Injecting Structured Biomedical Knowledge into Language Models: Continual Pretraining vs. GraphRAG

arXiv cs.CL / 4/21/2026

📰 NewsDeveloper Stack & InfrastructureIdeas & Deep AnalysisTools & Practical UsageModels & Research

Key Points

  • The paper compares two ways to inject structured biomedical knowledge from the UMLS Metathesaurus into language models: continual pretraining (embedding knowledge into model parameters) and GraphRAG (querying a knowledge graph at inference time).
  • It builds a large UMLS-derived biomedical knowledge graph (3.4M concepts, 34.2M relations) in Neo4j, and generates an ~100M-token text corpus to continually pretrain BERT-based models (BERTUMLS, BioBERTUMLS).
  • Across six BLURB benchmarks, BERTUMLS outperforms the base BERT, especially on knowledge-intensive QA tasks, while benefits for BioBERTUMLS are more mixed due to potential diminishing returns when the base model already has biomedical knowledge.
  • On QA evaluations (PubMedQA and BioASQ), GraphRAG applied to LLaMA 3-8B improves accuracy by over 3 points on PubMedQA and 5 points on BioASQ without retraining, providing transparent, multi-hop, and easily updatable knowledge access.
  • The authors release the processed UMLS Neo4j graph to enable reproducible research.

Abstract

The injection of domain-specific knowledge is crucial for adapting language models (LMs) to specialized fields such as biomedicine.
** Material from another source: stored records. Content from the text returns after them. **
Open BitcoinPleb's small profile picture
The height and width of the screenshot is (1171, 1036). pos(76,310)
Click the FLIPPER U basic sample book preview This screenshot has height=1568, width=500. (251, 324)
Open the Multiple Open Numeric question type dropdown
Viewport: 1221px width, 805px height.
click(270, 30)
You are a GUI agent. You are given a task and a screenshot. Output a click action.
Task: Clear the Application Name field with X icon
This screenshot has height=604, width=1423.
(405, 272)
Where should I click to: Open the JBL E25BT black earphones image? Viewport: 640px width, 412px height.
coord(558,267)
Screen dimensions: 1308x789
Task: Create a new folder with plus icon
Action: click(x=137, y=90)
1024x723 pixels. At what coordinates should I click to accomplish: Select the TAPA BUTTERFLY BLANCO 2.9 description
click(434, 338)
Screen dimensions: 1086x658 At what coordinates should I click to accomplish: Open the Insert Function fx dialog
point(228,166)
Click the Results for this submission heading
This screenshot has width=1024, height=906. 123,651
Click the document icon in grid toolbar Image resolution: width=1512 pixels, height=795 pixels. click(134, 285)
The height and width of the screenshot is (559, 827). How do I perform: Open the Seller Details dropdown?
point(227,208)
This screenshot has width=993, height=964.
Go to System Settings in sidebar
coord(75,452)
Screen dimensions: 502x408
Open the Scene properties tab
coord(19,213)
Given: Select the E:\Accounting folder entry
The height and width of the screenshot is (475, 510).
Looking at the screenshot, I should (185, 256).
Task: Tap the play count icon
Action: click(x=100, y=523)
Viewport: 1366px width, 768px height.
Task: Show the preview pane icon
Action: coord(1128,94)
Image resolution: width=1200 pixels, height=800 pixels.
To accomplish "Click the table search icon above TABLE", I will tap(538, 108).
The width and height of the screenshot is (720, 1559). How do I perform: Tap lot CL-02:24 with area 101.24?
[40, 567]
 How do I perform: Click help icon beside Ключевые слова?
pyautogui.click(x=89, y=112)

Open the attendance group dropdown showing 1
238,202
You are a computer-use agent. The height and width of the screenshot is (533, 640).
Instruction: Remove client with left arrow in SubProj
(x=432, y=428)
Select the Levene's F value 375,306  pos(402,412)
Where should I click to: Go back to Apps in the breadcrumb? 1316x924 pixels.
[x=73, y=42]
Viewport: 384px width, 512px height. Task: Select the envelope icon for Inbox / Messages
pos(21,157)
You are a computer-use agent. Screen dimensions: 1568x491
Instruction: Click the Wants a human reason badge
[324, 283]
While most current approaches rely on unstructured text corpora, this study explores two complementary strategies for leveraging structured knowledge from the UMLS Metathesaurus: (i) Continual pretraining that embeds knowledge into model parameters, and (ii) Graph Retrieval-Augmented Generation (GraphRAG) that consults a knowledge graph at inference time. We first construct a large-scale biomedical knowledge graph from UMLS (3.4 million concepts and 34.2 million relations), stored in Neo4j for efficient querying. We then derive a ~100-million-token textual corpus from this graph to continually pretrain two models: BERTUMLS (from BERT) and BioBERTUMLS (from BioBERT). We evaluate these models on six BLURB (Biomedical Language Understanding and Reasoning Benchmark) datasets spanning five task types and evaluate GraphRAG on the two QA (Question Answering) datasets (PubMedQA, BioASQ). On BLURB tasks, BERTUMLS improves over BERT, with the largest gains on knowledge-intensive QA. Effects on BioBERT are more nuanced, suggesting diminishing returns when the base model already encodes substantial biomedical text knowledge. Finally, augmenting LLaMA 3-8B with our GraphRAG pipeline yields over than 3 points accuracy on PubMedQA and 5 points on BioASQ without any retraining, delivering transparent, multi-hop, and easily updated knowledge access. We release the processed UMLS Neo4j graph to support reproducibility.